Analysis - By Marc Ellison, BBC Scotland data journalist
Filing Freedom of Information (FOI) requests to Scottish authorities is nearly always an exercise in frustration. If they are not late they are incomplete, if they don't give you what you ask for they don't give it to you at all.
My request to the country's health boards for adverse event information hit more snags than usual. The responses issued gave a patchwork quilt of data - a frustratingly blinkered view of the actual figures. The ensuing inconsistent mishmash of data ultimately boiled down to how boards had interpreted what I meant by "adverse event".
Some only returned data on "serious" adverse events - those incidents that resulted in actual loss of life. Others returned events classified as "minor", "major" or "significant" - they included anything from falls and staff shortages, to a pregnant woman involved in a "radiation incident".

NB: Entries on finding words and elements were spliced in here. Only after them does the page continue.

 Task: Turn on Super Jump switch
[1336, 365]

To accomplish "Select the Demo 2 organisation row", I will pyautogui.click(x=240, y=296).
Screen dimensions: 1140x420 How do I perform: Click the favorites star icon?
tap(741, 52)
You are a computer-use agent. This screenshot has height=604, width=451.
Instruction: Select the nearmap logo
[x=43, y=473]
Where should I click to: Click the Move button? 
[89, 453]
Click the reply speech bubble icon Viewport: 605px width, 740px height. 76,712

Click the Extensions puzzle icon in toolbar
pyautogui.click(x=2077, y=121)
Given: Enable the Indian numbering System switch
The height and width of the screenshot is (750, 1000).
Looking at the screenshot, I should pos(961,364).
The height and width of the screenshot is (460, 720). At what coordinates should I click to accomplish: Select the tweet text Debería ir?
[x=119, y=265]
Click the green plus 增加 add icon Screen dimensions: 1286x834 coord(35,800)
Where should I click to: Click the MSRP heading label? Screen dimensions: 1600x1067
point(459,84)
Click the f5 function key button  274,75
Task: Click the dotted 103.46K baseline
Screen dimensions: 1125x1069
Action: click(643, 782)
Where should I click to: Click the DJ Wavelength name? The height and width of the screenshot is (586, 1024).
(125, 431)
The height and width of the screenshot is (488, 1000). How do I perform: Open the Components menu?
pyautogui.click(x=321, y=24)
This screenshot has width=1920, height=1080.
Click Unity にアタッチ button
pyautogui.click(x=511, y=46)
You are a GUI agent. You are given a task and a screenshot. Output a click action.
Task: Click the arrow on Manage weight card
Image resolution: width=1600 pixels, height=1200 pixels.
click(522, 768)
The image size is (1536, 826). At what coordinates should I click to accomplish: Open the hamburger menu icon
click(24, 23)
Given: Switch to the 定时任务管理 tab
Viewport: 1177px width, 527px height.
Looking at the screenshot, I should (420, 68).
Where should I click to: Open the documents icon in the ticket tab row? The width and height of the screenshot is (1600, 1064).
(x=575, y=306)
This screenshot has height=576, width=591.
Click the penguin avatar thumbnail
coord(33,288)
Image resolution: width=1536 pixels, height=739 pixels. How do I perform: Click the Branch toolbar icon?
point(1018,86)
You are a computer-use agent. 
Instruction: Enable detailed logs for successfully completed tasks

The waters were muddied further by some overly enthusiastic redaction of internal adverse events reports, partial returns with some data missing, and some responses citing only annual totals without giving us an idea of the type of adverse event.
But even as a partial snapshot these figures are rather alarming. These varying returns mean we don't know exactly how many adverse events occurred, determined how they have been dealt with (to ensure that they could be avoided in future), and nor can we say with 100% certainty whether the number of adverse events in our hospitals is falling.